**WHAT YOU SHOULD DO**
Please edit the records below by changing "Leicester club crest" to "Leicester team badge" and keeping everything else the same.

-- begin GIVEN DATA --

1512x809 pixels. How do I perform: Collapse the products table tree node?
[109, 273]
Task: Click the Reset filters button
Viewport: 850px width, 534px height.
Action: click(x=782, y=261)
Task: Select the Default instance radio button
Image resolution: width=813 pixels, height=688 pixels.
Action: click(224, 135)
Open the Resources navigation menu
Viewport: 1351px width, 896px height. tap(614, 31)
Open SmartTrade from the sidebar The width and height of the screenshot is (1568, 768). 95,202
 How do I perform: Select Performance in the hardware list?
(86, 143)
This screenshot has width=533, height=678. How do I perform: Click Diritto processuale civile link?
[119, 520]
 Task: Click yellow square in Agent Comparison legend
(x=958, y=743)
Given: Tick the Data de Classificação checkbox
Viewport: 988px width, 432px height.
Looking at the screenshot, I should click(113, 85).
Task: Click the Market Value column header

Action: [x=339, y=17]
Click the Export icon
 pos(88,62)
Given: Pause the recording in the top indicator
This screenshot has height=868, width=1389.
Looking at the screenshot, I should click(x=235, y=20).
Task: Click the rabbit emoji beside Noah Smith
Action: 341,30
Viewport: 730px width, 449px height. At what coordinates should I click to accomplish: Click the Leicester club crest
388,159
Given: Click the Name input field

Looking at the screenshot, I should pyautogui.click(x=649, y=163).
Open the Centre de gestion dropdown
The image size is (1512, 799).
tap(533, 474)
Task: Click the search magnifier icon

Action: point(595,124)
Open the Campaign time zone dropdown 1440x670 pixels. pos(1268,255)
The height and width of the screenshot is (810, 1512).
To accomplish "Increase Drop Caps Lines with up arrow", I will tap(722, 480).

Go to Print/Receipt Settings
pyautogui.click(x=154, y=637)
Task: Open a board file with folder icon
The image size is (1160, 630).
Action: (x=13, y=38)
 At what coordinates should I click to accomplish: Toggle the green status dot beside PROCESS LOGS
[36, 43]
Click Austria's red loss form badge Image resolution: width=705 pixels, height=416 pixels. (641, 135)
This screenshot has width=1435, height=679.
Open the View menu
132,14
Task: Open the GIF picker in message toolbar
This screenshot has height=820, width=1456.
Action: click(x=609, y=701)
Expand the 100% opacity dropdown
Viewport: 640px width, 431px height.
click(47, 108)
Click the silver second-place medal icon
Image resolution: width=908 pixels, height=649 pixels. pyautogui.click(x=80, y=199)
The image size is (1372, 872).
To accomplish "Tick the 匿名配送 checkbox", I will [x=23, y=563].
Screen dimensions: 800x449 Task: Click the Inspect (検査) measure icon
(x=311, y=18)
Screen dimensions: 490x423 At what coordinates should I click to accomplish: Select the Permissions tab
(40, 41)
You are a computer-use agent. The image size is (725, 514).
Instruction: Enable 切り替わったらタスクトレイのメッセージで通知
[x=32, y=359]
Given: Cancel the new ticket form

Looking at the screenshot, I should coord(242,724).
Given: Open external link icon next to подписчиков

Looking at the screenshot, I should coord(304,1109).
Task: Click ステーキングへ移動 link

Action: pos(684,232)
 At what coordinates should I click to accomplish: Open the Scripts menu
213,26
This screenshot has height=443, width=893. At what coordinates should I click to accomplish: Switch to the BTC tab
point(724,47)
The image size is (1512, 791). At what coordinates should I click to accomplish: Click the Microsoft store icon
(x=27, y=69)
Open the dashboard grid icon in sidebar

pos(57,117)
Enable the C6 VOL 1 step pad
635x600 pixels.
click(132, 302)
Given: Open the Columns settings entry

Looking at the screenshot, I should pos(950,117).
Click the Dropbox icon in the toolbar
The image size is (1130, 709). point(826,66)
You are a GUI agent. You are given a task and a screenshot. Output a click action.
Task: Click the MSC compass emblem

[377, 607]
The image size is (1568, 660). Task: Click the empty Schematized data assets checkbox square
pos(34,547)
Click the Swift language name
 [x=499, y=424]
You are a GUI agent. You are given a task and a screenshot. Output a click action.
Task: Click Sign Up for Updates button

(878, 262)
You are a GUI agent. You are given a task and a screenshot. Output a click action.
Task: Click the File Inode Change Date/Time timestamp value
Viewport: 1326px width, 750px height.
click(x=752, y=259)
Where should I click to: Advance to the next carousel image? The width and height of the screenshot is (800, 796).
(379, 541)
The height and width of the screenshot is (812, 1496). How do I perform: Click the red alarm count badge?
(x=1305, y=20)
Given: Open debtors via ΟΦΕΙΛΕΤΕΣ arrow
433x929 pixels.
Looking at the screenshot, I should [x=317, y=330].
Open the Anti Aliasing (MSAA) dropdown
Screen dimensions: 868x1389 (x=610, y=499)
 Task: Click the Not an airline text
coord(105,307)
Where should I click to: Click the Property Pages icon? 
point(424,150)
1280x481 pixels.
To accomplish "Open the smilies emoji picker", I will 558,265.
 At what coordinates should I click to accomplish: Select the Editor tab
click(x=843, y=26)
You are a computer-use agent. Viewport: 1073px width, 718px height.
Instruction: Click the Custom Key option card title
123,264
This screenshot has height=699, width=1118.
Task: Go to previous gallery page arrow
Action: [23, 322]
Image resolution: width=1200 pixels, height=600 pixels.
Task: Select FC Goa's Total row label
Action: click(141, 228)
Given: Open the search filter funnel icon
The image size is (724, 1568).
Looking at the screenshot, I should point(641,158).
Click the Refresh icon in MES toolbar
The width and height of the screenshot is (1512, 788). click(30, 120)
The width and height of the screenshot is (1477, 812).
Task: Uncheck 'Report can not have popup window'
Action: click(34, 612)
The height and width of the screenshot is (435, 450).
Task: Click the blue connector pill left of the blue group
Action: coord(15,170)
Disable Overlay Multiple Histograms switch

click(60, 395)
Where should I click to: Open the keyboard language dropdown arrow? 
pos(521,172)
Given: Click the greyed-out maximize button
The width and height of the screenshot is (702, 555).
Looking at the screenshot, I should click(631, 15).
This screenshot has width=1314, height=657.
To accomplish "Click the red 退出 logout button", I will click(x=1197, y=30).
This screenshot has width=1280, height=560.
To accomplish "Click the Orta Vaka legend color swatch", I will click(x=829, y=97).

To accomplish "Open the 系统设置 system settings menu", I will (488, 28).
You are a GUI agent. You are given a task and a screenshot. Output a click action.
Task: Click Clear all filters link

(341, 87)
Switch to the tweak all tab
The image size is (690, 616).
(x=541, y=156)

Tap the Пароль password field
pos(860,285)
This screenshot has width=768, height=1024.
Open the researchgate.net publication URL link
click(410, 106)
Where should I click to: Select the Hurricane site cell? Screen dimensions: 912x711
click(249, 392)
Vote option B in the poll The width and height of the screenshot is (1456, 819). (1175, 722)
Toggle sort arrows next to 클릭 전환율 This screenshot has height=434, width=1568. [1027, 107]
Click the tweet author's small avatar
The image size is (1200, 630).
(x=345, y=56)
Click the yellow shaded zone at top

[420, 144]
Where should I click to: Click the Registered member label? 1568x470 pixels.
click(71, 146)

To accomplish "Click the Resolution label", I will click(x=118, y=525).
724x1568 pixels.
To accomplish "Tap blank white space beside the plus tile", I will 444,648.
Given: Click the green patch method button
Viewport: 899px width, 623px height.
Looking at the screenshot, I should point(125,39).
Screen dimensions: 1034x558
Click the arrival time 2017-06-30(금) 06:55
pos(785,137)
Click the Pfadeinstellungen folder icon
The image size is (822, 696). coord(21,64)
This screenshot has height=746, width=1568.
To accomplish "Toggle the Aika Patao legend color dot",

-- end GIVEN DATA --

**TASK ANSWER**
1512x809 pixels. How do I perform: Collapse the products table tree node?
[109, 273]
Task: Click the Reset filters button
Viewport: 850px width, 534px height.
Action: click(x=782, y=261)
Task: Select the Default instance radio button
Image resolution: width=813 pixels, height=688 pixels.
Action: click(224, 135)
Open the Resources navigation menu
Viewport: 1351px width, 896px height. tap(614, 31)
Open SmartTrade from the sidebar The width and height of the screenshot is (1568, 768). 95,202
 How do I perform: Select Performance in the hardware list?
(86, 143)
This screenshot has width=533, height=678. How do I perform: Click Diritto processuale civile link?
[119, 520]
 Task: Click yellow square in Agent Comparison legend
(x=958, y=743)
Given: Tick the Data de Classificação checkbox
Viewport: 988px width, 432px height.
Looking at the screenshot, I should click(113, 85).
Task: Click the Market Value column header

Action: [x=339, y=17]
Click the Export icon
 pos(88,62)
Given: Pause the recording in the top indicator
This screenshot has height=868, width=1389.
Looking at the screenshot, I should click(x=235, y=20).
Task: Click the rabbit emoji beside Noah Smith
Action: 341,30
Viewport: 730px width, 449px height. At what coordinates should I click to accomplish: Click the Leicester team badge
388,159
Given: Click the Name input field

Looking at the screenshot, I should pyautogui.click(x=649, y=163).
Open the Centre de gestion dropdown
The image size is (1512, 799).
tap(533, 474)
Task: Click the search magnifier icon

Action: point(595,124)
Open the Campaign time zone dropdown 1440x670 pixels. pos(1268,255)
The height and width of the screenshot is (810, 1512).
To accomplish "Increase Drop Caps Lines with up arrow", I will tap(722, 480).

Go to Print/Receipt Settings
pyautogui.click(x=154, y=637)
Task: Open a board file with folder icon
The image size is (1160, 630).
Action: (x=13, y=38)
 At what coordinates should I click to accomplish: Toggle the green status dot beside PROCESS LOGS
[36, 43]
Click Austria's red loss form badge Image resolution: width=705 pixels, height=416 pixels. (641, 135)
This screenshot has width=1435, height=679.
Open the View menu
132,14
Task: Open the GIF picker in message toolbar
This screenshot has height=820, width=1456.
Action: click(x=609, y=701)
Expand the 100% opacity dropdown
Viewport: 640px width, 431px height.
click(47, 108)
Click the silver second-place medal icon
Image resolution: width=908 pixels, height=649 pixels. pyautogui.click(x=80, y=199)
The image size is (1372, 872).
To accomplish "Tick the 匿名配送 checkbox", I will [x=23, y=563].
Screen dimensions: 800x449 Task: Click the Inspect (検査) measure icon
(x=311, y=18)
Screen dimensions: 490x423 At what coordinates should I click to accomplish: Select the Permissions tab
(40, 41)
You are a computer-use agent. The image size is (725, 514).
Instruction: Enable 切り替わったらタスクトレイのメッセージで通知
[x=32, y=359]
Given: Cancel the new ticket form

Looking at the screenshot, I should coord(242,724).
Given: Open external link icon next to подписчиков

Looking at the screenshot, I should coord(304,1109).
Task: Click ステーキングへ移動 link

Action: pos(684,232)
 At what coordinates should I click to accomplish: Open the Scripts menu
213,26
This screenshot has height=443, width=893. At what coordinates should I click to accomplish: Switch to the BTC tab
point(724,47)
The image size is (1512, 791). At what coordinates should I click to accomplish: Click the Microsoft store icon
(x=27, y=69)
Open the dashboard grid icon in sidebar

pos(57,117)
Enable the C6 VOL 1 step pad
635x600 pixels.
click(132, 302)
Given: Open the Columns settings entry

Looking at the screenshot, I should pos(950,117).
Click the Dropbox icon in the toolbar
The image size is (1130, 709). point(826,66)
You are a GUI agent. You are given a task and a screenshot. Output a click action.
Task: Click the MSC compass emblem

[377, 607]
The image size is (1568, 660). Task: Click the empty Schematized data assets checkbox square
pos(34,547)
Click the Swift language name
 [x=499, y=424]
You are a GUI agent. You are given a task and a screenshot. Output a click action.
Task: Click Sign Up for Updates button

(878, 262)
You are a GUI agent. You are given a task and a screenshot. Output a click action.
Task: Click the File Inode Change Date/Time timestamp value
Viewport: 1326px width, 750px height.
click(x=752, y=259)
Where should I click to: Advance to the next carousel image? The width and height of the screenshot is (800, 796).
(379, 541)
The height and width of the screenshot is (812, 1496). How do I perform: Click the red alarm count badge?
(x=1305, y=20)
Given: Open debtors via ΟΦΕΙΛΕΤΕΣ arrow
433x929 pixels.
Looking at the screenshot, I should [x=317, y=330].
Open the Anti Aliasing (MSAA) dropdown
Screen dimensions: 868x1389 (x=610, y=499)
 Task: Click the Not an airline text
coord(105,307)
Where should I click to: Click the Property Pages icon? 
point(424,150)
1280x481 pixels.
To accomplish "Open the smilies emoji picker", I will 558,265.
 At what coordinates should I click to accomplish: Select the Editor tab
click(x=843, y=26)
You are a computer-use agent. Viewport: 1073px width, 718px height.
Instruction: Click the Custom Key option card title
123,264
This screenshot has height=699, width=1118.
Task: Go to previous gallery page arrow
Action: [23, 322]
Image resolution: width=1200 pixels, height=600 pixels.
Task: Select FC Goa's Total row label
Action: click(141, 228)
Given: Open the search filter funnel icon
The image size is (724, 1568).
Looking at the screenshot, I should point(641,158).
Click the Refresh icon in MES toolbar
The width and height of the screenshot is (1512, 788). click(30, 120)
The width and height of the screenshot is (1477, 812).
Task: Uncheck 'Report can not have popup window'
Action: click(34, 612)
The height and width of the screenshot is (435, 450).
Task: Click the blue connector pill left of the blue group
Action: coord(15,170)
Disable Overlay Multiple Histograms switch

click(60, 395)
Where should I click to: Open the keyboard language dropdown arrow? 
pos(521,172)
Given: Click the greyed-out maximize button
The width and height of the screenshot is (702, 555).
Looking at the screenshot, I should click(631, 15).
This screenshot has width=1314, height=657.
To accomplish "Click the red 退出 logout button", I will click(x=1197, y=30).
This screenshot has width=1280, height=560.
To accomplish "Click the Orta Vaka legend color swatch", I will click(x=829, y=97).

To accomplish "Open the 系统设置 system settings menu", I will (488, 28).
You are a GUI agent. You are given a task and a screenshot. Output a click action.
Task: Click Clear all filters link

(341, 87)
Switch to the tweak all tab
The image size is (690, 616).
(x=541, y=156)

Tap the Пароль password field
pos(860,285)
This screenshot has width=768, height=1024.
Open the researchgate.net publication URL link
click(410, 106)
Where should I click to: Select the Hurricane site cell? Screen dimensions: 912x711
click(249, 392)
Vote option B in the poll The width and height of the screenshot is (1456, 819). (1175, 722)
Toggle sort arrows next to 클릭 전환율 This screenshot has height=434, width=1568. [1027, 107]
Click the tweet author's small avatar
The image size is (1200, 630).
(x=345, y=56)
Click the yellow shaded zone at top

[420, 144]
Where should I click to: Click the Registered member label? 1568x470 pixels.
click(71, 146)

To accomplish "Click the Resolution label", I will click(x=118, y=525).
724x1568 pixels.
To accomplish "Tap blank white space beside the plus tile", I will 444,648.
Given: Click the green patch method button
Viewport: 899px width, 623px height.
Looking at the screenshot, I should point(125,39).
Screen dimensions: 1034x558
Click the arrival time 2017-06-30(금) 06:55
pos(785,137)
Click the Pfadeinstellungen folder icon
The image size is (822, 696). coord(21,64)
This screenshot has height=746, width=1568.
To accomplish "Toggle the Aika Patao legend color dot",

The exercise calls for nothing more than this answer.